4 de agosto de 2011

Não vou ter de nascer duas vezes


Experiências com ratos demonstram que é possível estar acordado e ter o cérebro parcialmente a dormir. Essa é a explicação mais bondosa para o facto de o governador do Banco de Portugal ter demorado sete anos a perceber que algo de muito errado e ilegal se passava no BPN.

Podem aventar-se outras explicações para o facto de Vítor Constâncio ter ignorado as reservas que os auditores da Deloitte levantavam às contas do banco e os alertas constantes do trabalho publicado em 2001 na capa da "Exame", denunciando irregularidades e levantando bem fundamentadas dúvidas sobre a gestão de Oliveira e Costa.

Falar na desadequada graduação das lentes dos óculos de Constâncio pode ser uma piada de gosto duvidoso. Considerar que se tratou de uma letal combinação de negligência e incompetência é uma hipótese mais plausível, mas também muito dolorosa, pois ele não só não está arrolado como cúmplice involuntário desta gigantesca burla como, ainda por cima, acabou recompensado com uma vice-presidência do Banco Central Europeu.

Enquanto Portugal dormia sossegado, na doce ignorância, uma data de gente conhecida arruinava o BPN, como está documentado nos 70 volumes e 700 apensos que constituem o processo legal de uma catástrofe financeira, que apesar de ainda não ter conhecido o seu epílogo já nos custou, grosso modo, o equivalente a um 13.º mês para todos os contribuintes.

Da longa lista dos beneficiários da catástrofe consta o clássico Vale e Azevedo, que urdiu um ardiloso esquema para sacar dois milhões de euros ao BPN.

Dias Loureiro não poderá devolver um dólar sequer dos 71 milhões USD que gastou a comprar duas tecnológicas em Porto Rico (que faliram logo de seguida...) porque não tem nada em seu nome, nem mesmo o famoso taco de golfe que mandou fazer no Japão e ele garante ser o melhor do Mundo.

Duarte Lima, outro nome do Gotha cavaquista, comprou uma off-shore ao BPN e sacou um empréstimo de dois milhões de euros ao Insular, o banco fantasma de Cabo Verde do grupo.

Cavaco e a sua filha Patrícia lucraram, em menos de dois anos, 375 mil euros (mais ou menos o que ganha numa vida um português médio), num negócio com acções da SLN (a holding que controlava o BPN), vertiginosamente valorizadas em 140%.

Tenho a certeza de que Cavaco e Vale e Azevedo não são madeira da mesma árvore.
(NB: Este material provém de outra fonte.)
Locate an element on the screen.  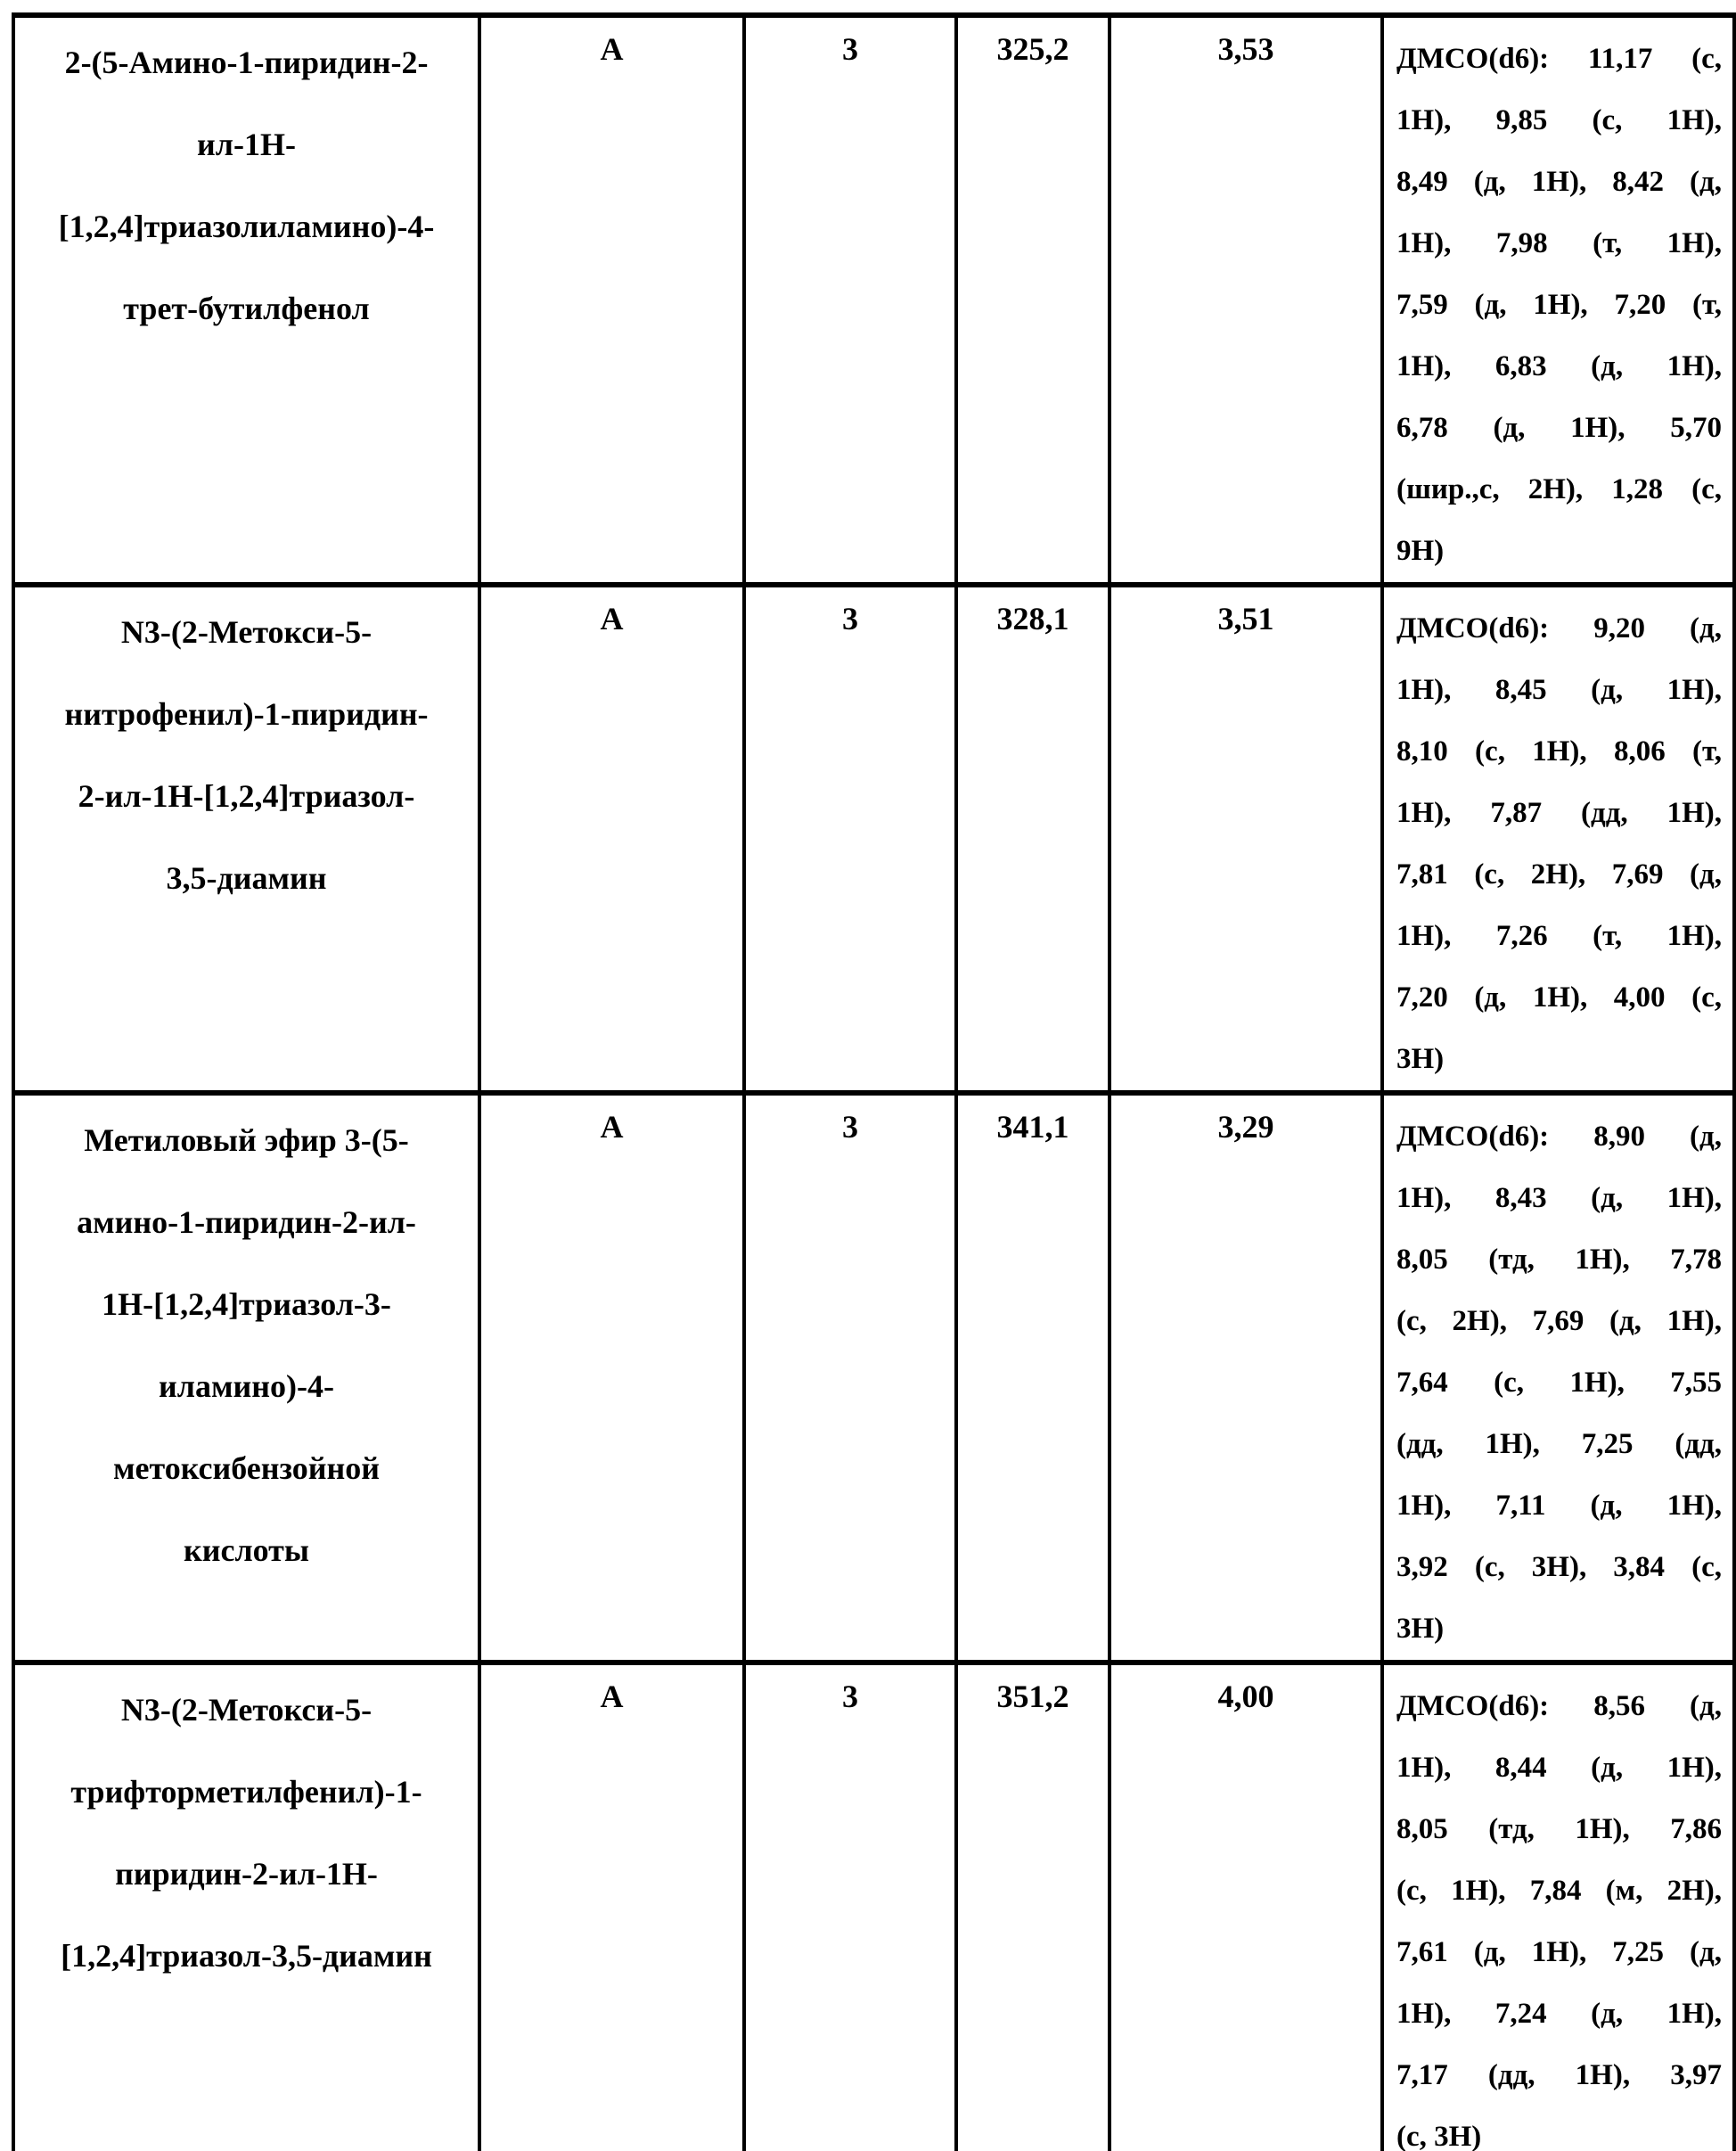
mass-value: 341,1 is located at coordinates (1033, 1127).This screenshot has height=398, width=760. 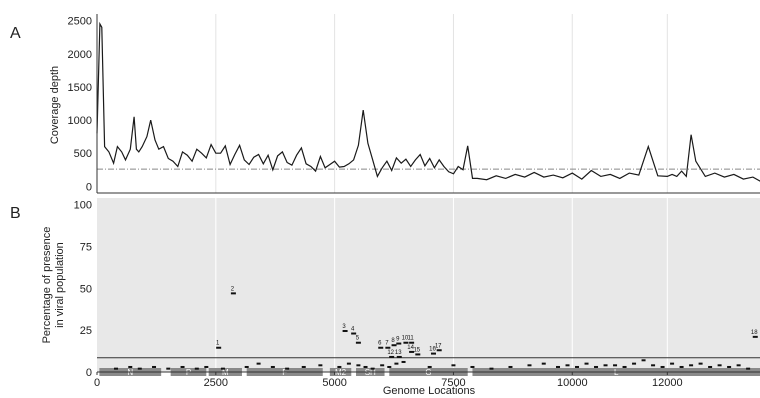 I want to click on variant-label: 2, so click(x=233, y=289). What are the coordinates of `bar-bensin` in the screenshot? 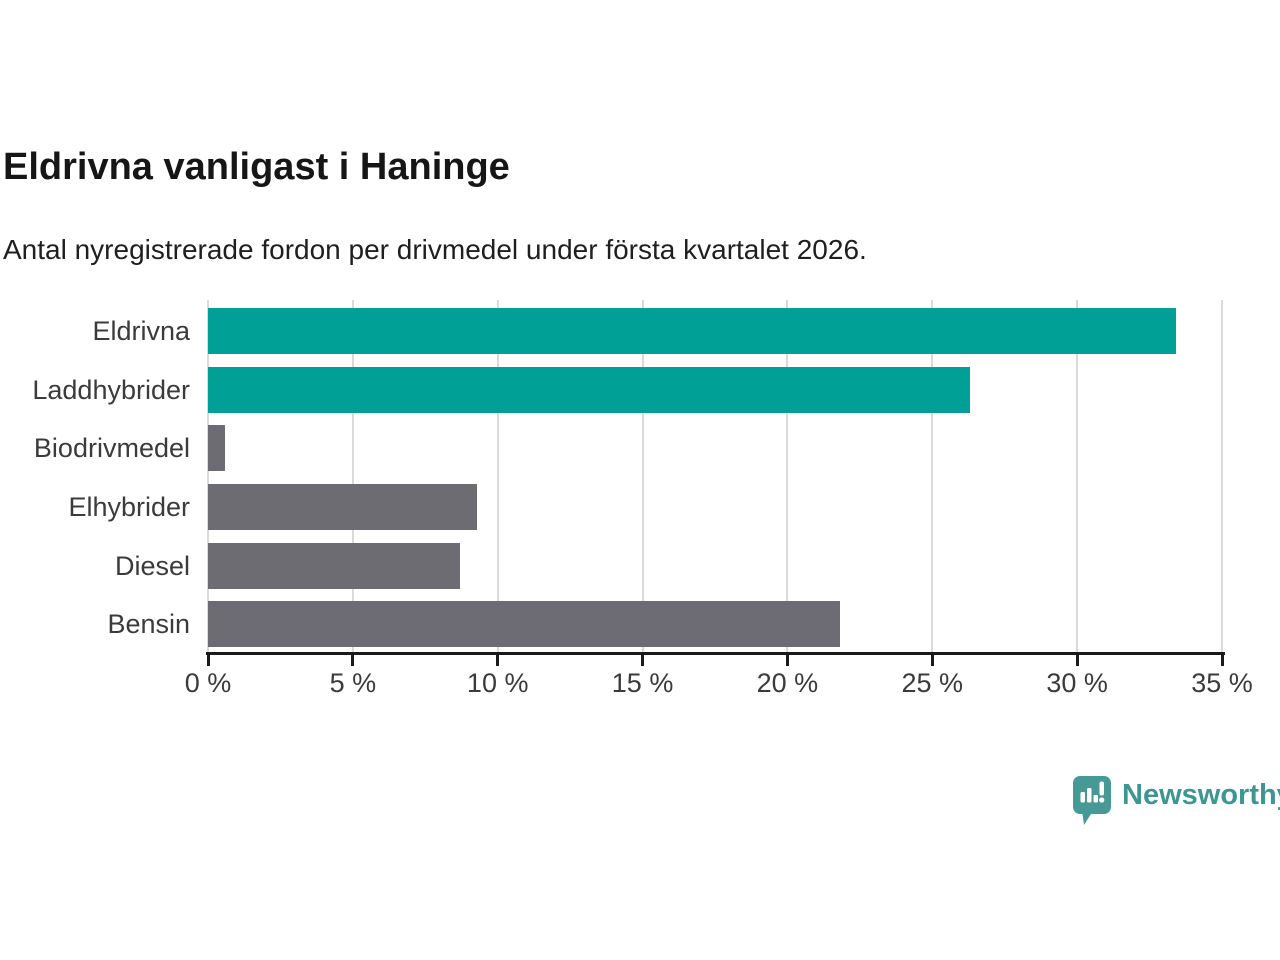 It's located at (524, 624).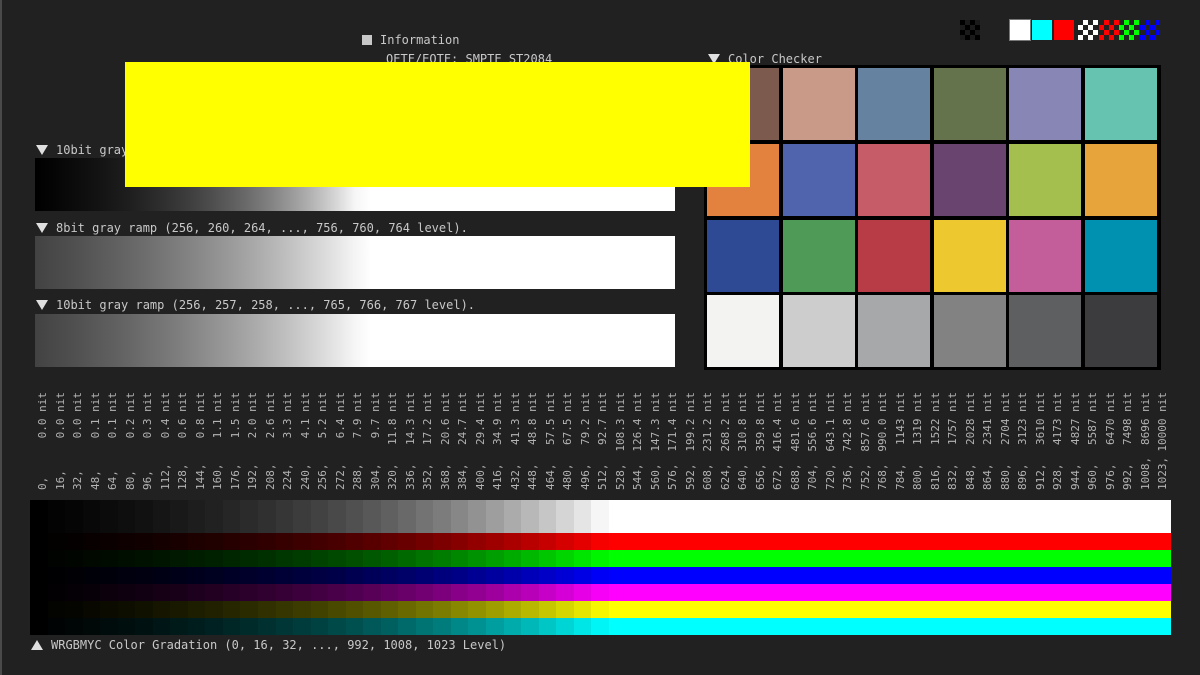 Image resolution: width=1200 pixels, height=675 pixels. Describe the element at coordinates (620, 477) in the screenshot. I see `code-value: 528,` at that location.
Sei que o PR deve estar arrependido da amizade e protecção que deu a Dias Loureiro e Duarte Lima. E acredito que se soubesse o que sabe hoje não aceitaria o negócio de favor que lhe foi proporcionado pelo seu ex-secretário de Estado dos Assuntos Fiscais.

Mas estamos a viver aqueles tempos em que "já não é possível dizer mais, mas também não é possível ficar calado" (cito Manuel António Pina). Por isso declaro que não sinto a necessidade de nascer duas vezes para ser tão honesto como Cavaco.